United States District Court, S.D. New York


May 20, 2004.

ROBERTA RICH, Plaintiff
v.
STEVEN LUBIN, MIDWOOD REALTY CO., LLC, RUDY CARACAS, MR. GLUCK, MR. BENAROSCH, CHARLES FRIED, and MR. ROSENWASSER, Defendants

The opinion of the court was delivered by: THOMAS GRIESA, Senior District Judge

Opinion

This is a housing discrimination action by pro se plaintiff Roberta Rich against her former landlord and against employees of the landlord. Defendant Midwood Realty Co. was the landlord of Rich's apartment building at 1420 Avenue L in Brooklyn, New York. Defendant Rudy Caracas was the superintendent of the building, and defendant Rosenwasser was the manager of the building. Defendants Gluck, Benarosch, and Charles Fried were also employed in some capacity by Midwood. It is not clear from the pleadings what relationship defendant Steven Lubin had to the other defendants or to Rich. In any event, Lubin is not relevant to the motion before the Court.

Rich alleges that she was sexually harassed by Lubin, Caracas, Gluck, Benarosch, Fried, and Rosenwasser, and that the harassment created a hosfile housing environment in violation of the Fair Housing Act, 42 U.S.C. § 3601 et seq. Rich also alleges that she was illegally evicted from her apartment.

  Defendants Midwood, Caracas, Gluck, Benarosch, Fried, and Rosenwasser move for summary judgment on both of Rich's claims. Taking together the allegations in the complaint and Rich's deposition, the Court finds that there are triable issues with respect to Caracas and with respect to Midwood as Caracas's employer. There are surely substantial issues of credibility, but these issues cannot be determined on a motion for summary judgment. As to the other defendants the motion for summary judgment is granted, and in view of this, certain further discussion as to those defendants is necessary.

  FACTS

  On April 1, 1979 Rich moved to 1420 Avenue L, apartment A4, in Brooklyn. She resided there until she was evicted on November 7, 2001. It appears from the record that Rich had one or more roommates for some or all of that period.

  Rich alleges with respect to defendant Gluck that he placed sexually harassing telephone calls to her during an unspecified period of time beginning after 1994. Rich stated in her deposition that when she began receiving the phone calls she did not know who the caller was, and that she therefore reported the calls to the police. Rich stated that a detective handling her complaint reported to her that the calls were traced to the home of Rosenwasser, and that the calls were made by Gluck. The complaint does not describe the content of the calls, and Rich stated in her deposition that she did not recall what was said in the telephone calls.

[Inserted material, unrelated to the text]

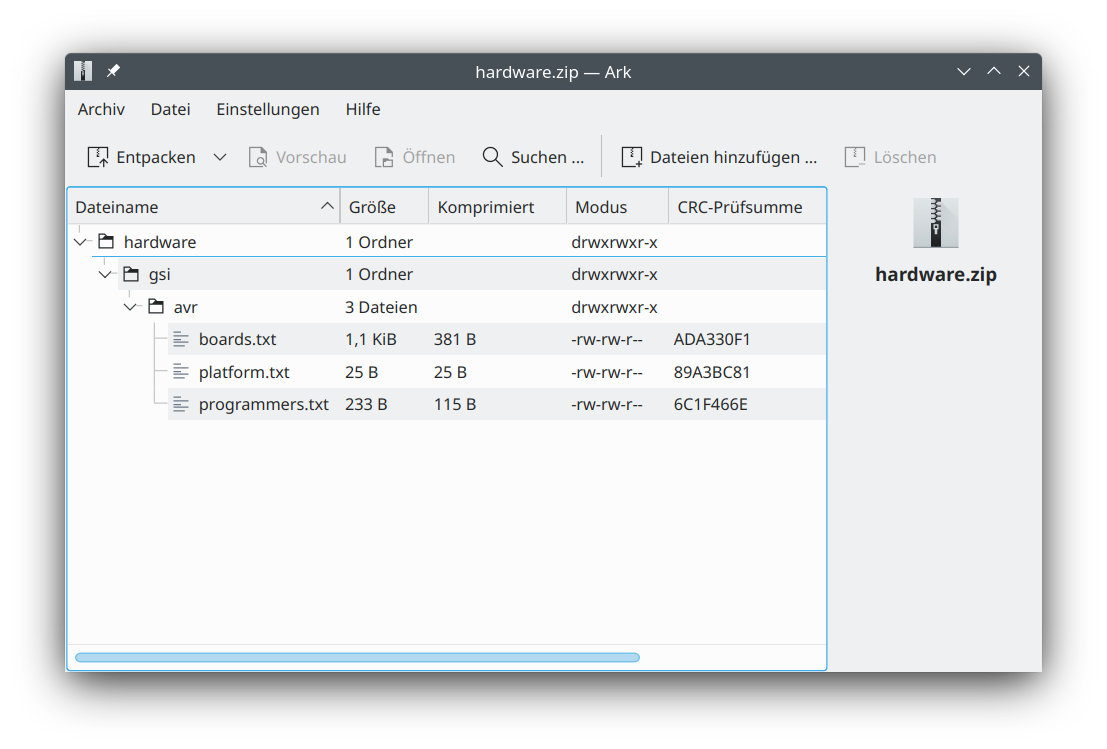The height and width of the screenshot is (749, 1107).
Task: Click the Datei menu entry
Action: (170, 109)
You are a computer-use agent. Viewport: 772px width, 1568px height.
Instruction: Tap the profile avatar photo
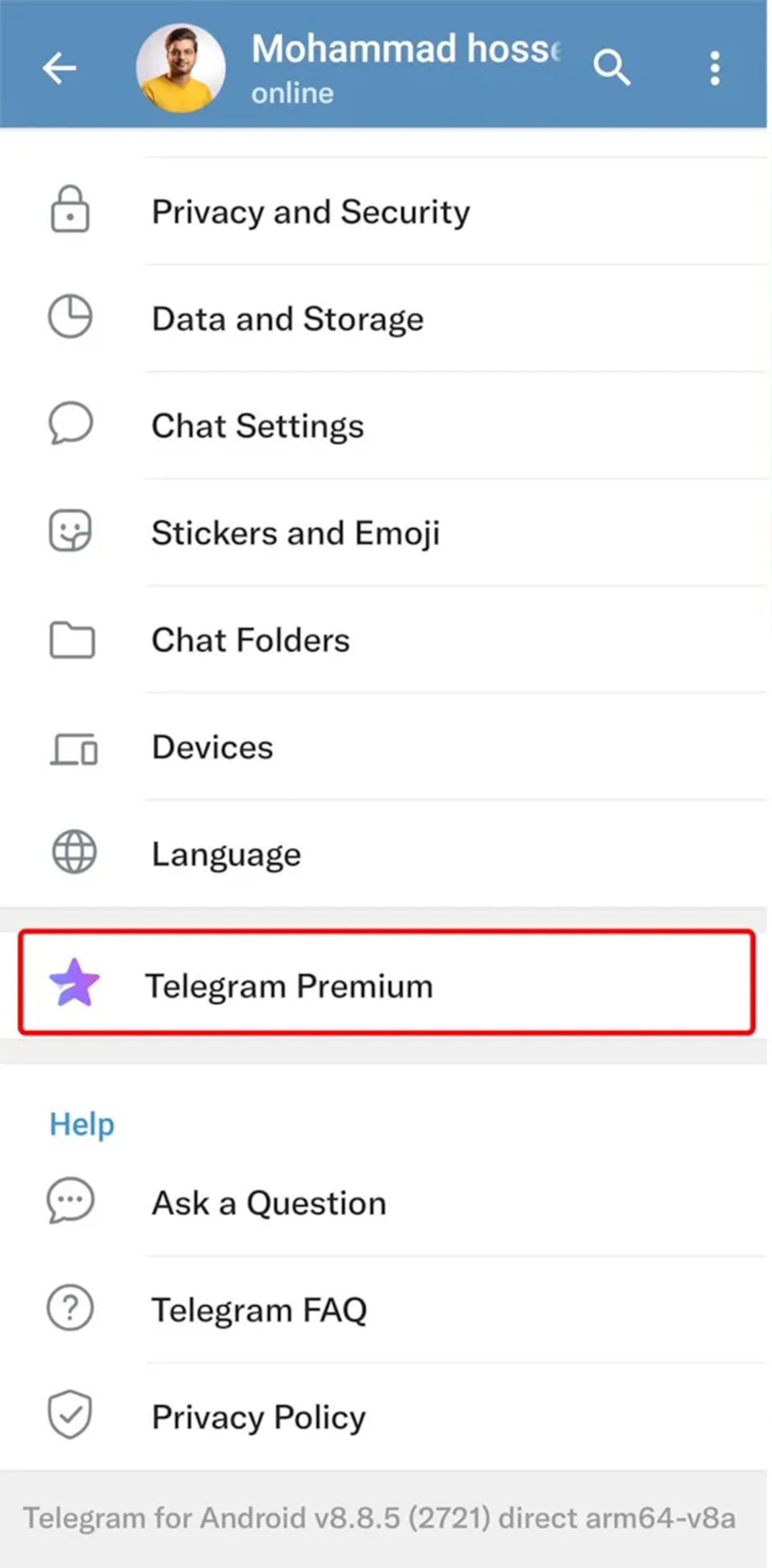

  Rich does not allege when the calls took place, or how often they occurred. It is possible that the time frame for the calls is established by a February 10, 1997 letter from NYNEX telephone company, attached to the complaint, which makes reference to a trace that was placed on calls received by Rich. The letter states that the evidence obtained by NYNEX from the trace would be provided to the local police department. :

  With respect to defendant Benarosch, Rich makes several allegations of harassment. Rich states that Benarosch asked her for dates on several occasions, and harassed her in other ways. In one instance when Benarosch was speaking with Rich regarding bathroom file that needed to be replaced in her apartment, Benarosch suggested that he and Rich could go out and discuss the file. Rich states that on this occasion Benarosch also noted that Rich's roommate was not at home. Rich points to this as evidence that Benarosch harassed her because she was a single woman. On another occasion, according to Rich, when Benarosch was in Rich's apartment with defendant Fried and another individual to repair Rich's stove, Benarosch, standing directly in front of Rich in her kitchen, commented, "Oh, that feels good." Rich interpreted that comment as being sexual in nature and in reference to her standing near Benarosch. Rich also states that there was an occasion when she was walking on Coney Island Avenue and Benarosch "cut her off" in his car. Finally, Rich states that on one occasion she tried to enter her apartment building and Benarosch "cornered" her to prevent her from entering. Rich states that she threatened to call the police, and that Benarosch said, "By the time they get here I'll be gone."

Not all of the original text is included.